The magnitude of this effect appears greater in ICON7 compared with GOG0218, and it is possible that a higher proportion of patients in the GOG trial were able to obtain commercial BV (or other related agents) after completion of protocol-directed therapy.

However, according to the many experimental studies, there is strong evidence for introducing BV in the medical treatment of patients with advanced and recurrent EOC. BV in association with carboplatin and paclitaxel, followed by maintenance treatment with BV, could be considered an attractive and active treatment for patients with advanced EOC, but other angiogenesis inhibitors are under careful evaluation for introduction to clinical practice. Nevertheless, further investigations and large clinical trials are needed to understand the safety and effectiveness of the new agents in this setting, the optimal duration and timing of treatment, and the activity in association with other targeted drugs and chemotherapeutic agents. Certainly, and more importantly, it is necessary to identify biologic factors predictive of efficacy to choose the most appropriate antiangiogenic agent in the integrated treatment of EOC.
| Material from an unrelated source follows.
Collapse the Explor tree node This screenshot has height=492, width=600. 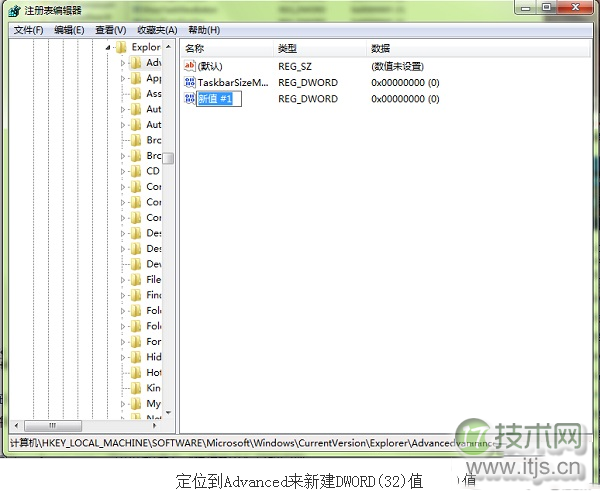pos(108,47)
Other critical issues remain unresolved, such as the correct identification of women most likely to benefit from antiangiogenic agents, the elucidation of resistance to VEGF blockade and the development of alternative antiangiogenic strategies, and the development of targeted tumor-specific antiangiogenic therapies to avoid AEs associated with the inhibition of normal physiologic angiogenesis. Mature data are awaited from ongoing studies evaluating multitargeted inhibitors of receptor-associated tyrosine kinases in the setting of primary and maintenance therapy.

Footnotes

Disclosure

The authors report no conflicts of interest in this work.